Copy down the stretch of the listing from the line containing "Task: Retweet the" through the line containing "coord(739,12)", both included, word for word, and leave out the pictures.

Task input >>
========
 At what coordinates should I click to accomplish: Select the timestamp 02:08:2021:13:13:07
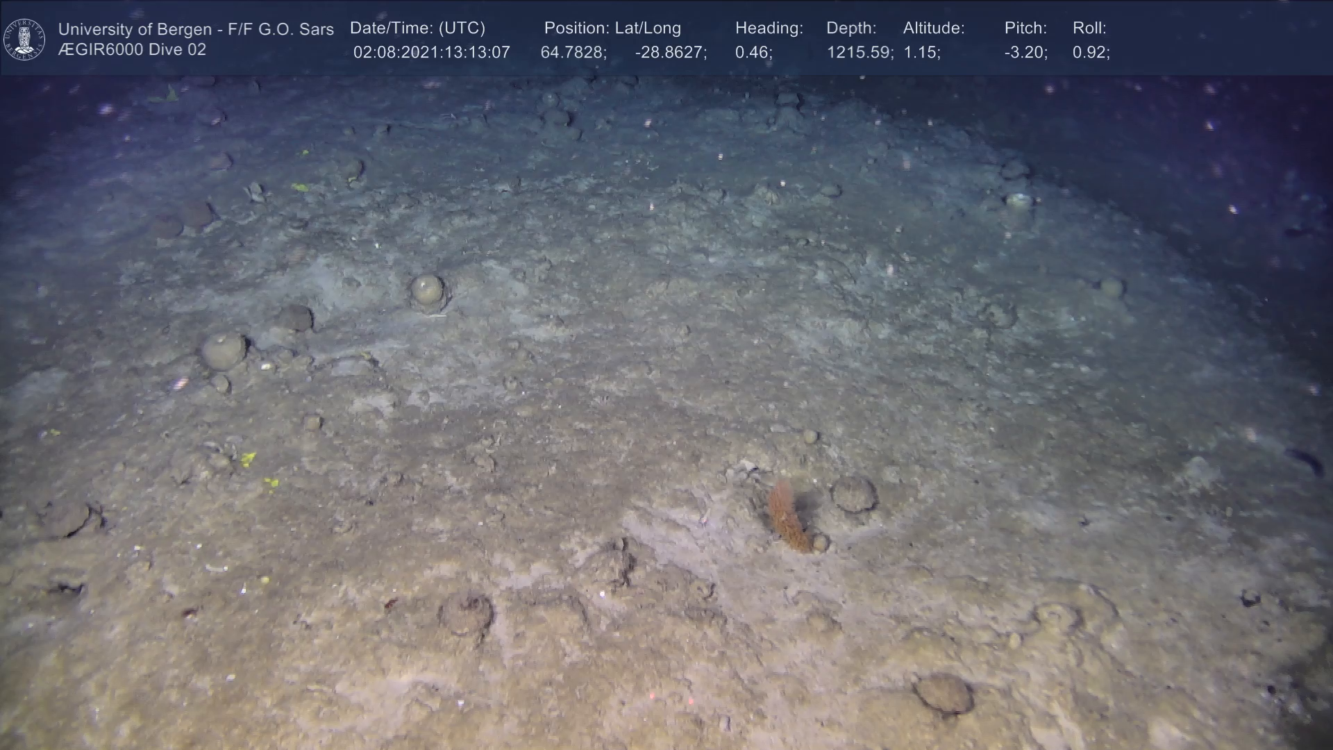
========
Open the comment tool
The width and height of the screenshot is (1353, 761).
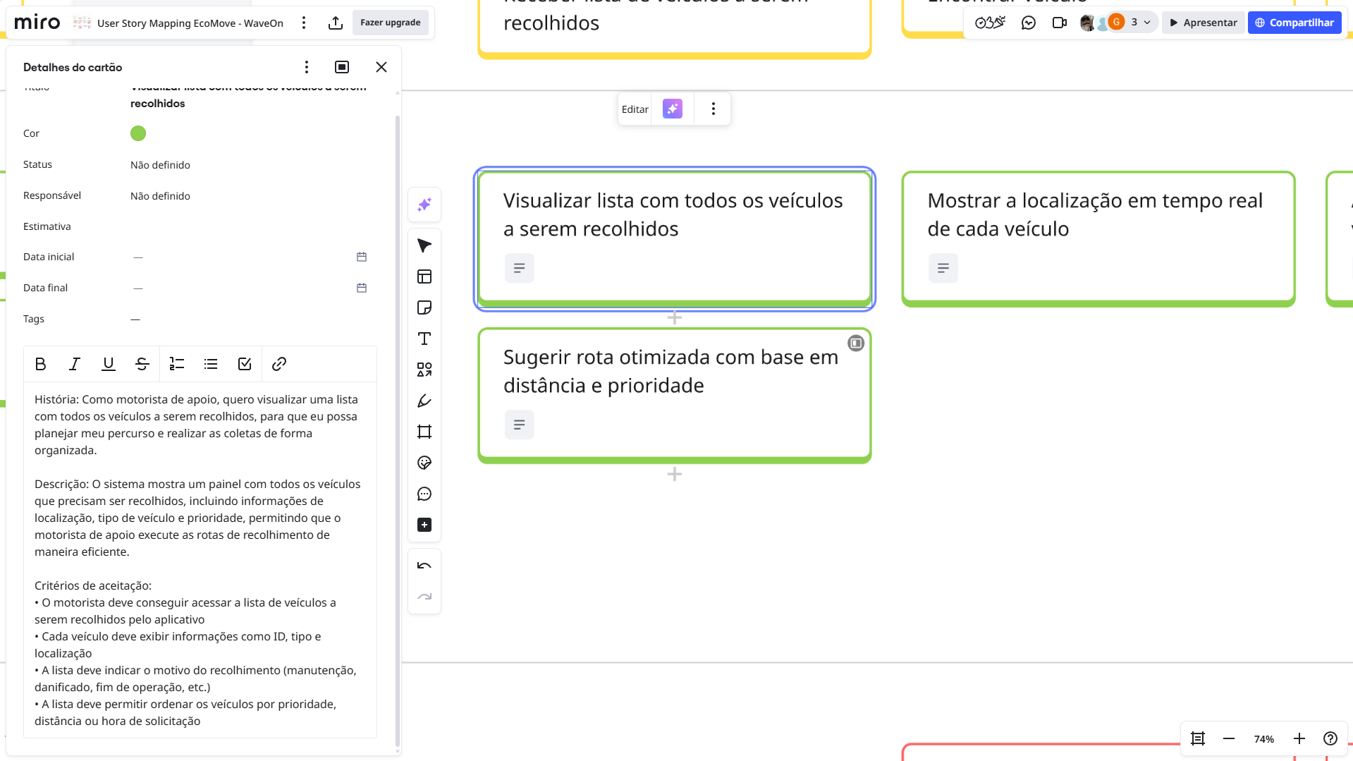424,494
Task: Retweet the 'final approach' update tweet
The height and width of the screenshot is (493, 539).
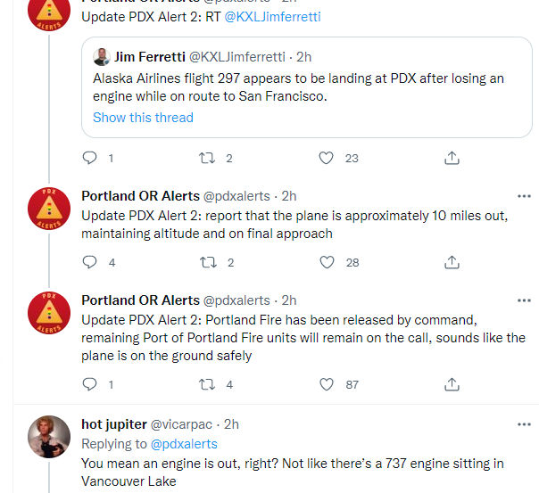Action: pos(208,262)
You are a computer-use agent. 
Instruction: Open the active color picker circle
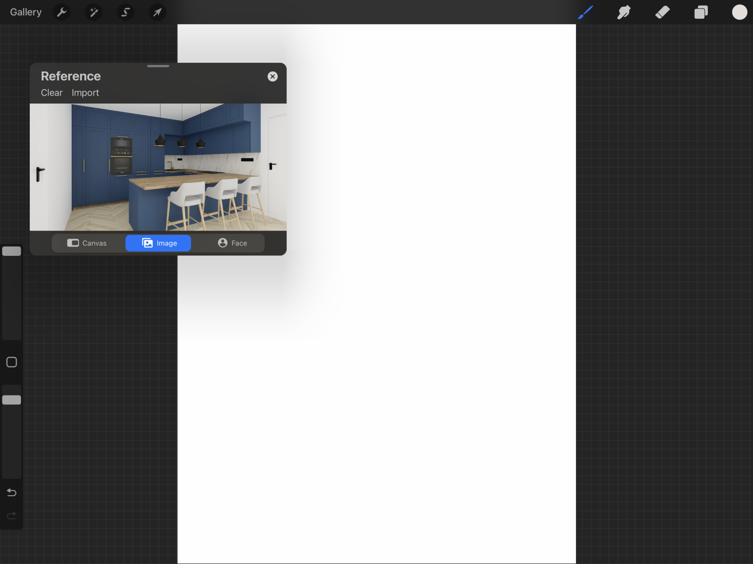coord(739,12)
========
Solution to the problem >>
Task: Retweet the 'final approach' update tweet
The height and width of the screenshot is (493, 539).
Action: pos(208,262)
You are a computer-use agent. 
Instruction: Open the active color picker circle
coord(739,12)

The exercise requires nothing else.